December has a way of insisting on togetherness—string lights, shared meals, the quiet pressure to feel warm and resolved before the year clicks shut. Yet in Cook County, Illinois, the calendar told a more honest story. Filed December 10, 2025, Donald Smith’s petition to dissolve his marriage to Jennifer Lynn Smith arrived not as a dramatic rupture, but as a plainspoken acknowledgment that some endings are an act of care, not failure.

Married on March 8, 2019, in Bridgeview, the couple built a family that includes two children, now old enough to notice the tension beneath holiday rituals. The petition states what the season’s sentimentality often avoids: irreconcilable differences have caused an irretrievable breakdown, reconciliation has failed, and forcing cheer would not serve the family’s best interests. There is relief in that clarity. It makes room for quieter, sturdier arrangements.

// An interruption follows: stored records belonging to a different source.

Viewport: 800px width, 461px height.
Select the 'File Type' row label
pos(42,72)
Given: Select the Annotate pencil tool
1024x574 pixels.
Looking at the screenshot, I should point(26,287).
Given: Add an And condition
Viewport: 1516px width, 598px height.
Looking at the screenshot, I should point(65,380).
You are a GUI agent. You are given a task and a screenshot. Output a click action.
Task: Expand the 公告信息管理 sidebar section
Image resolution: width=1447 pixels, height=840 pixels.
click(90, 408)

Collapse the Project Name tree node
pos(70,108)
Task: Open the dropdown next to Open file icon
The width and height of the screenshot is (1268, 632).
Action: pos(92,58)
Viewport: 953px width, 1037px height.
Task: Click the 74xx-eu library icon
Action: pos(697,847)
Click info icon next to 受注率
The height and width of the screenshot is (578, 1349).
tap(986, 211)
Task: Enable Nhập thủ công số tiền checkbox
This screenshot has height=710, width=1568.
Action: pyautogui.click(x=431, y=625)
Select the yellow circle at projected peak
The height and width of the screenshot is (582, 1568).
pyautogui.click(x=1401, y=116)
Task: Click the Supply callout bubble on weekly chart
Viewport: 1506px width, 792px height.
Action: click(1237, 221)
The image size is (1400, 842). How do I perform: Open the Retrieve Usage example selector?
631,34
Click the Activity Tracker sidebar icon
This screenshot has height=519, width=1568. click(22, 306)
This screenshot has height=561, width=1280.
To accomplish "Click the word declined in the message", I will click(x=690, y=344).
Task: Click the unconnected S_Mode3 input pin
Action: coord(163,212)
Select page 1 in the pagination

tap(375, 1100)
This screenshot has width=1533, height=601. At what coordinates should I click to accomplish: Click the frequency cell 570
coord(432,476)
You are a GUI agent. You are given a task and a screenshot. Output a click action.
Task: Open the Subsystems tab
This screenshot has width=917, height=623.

Donald asks the court to enter a judgment dissolving the marriage and to find that both parties are capable of supporting themselves financially, barring either from receiving maintenance now or in the future. He seeks an equitable allocation of joint parenting time and shared decision-making responsibilities for the children—an insistence that caregiving is not a favor, but a shared obligation. The petition also asks the court to equitably divide marital assets and liabilities, award each party their respective non-marital property, and grant any further relief deemed just and equitable.

Represented by attorney Aasim Cunningham of Cunningham Lopez LLP, Donald’s filing doesn’t rage against the season’s glow. It simply refuses to pretend. In a month crowded with forced joy, the petition offers something sturdier: a framework for co-parenting, fairness, and forward motion—less tinsel, more truth.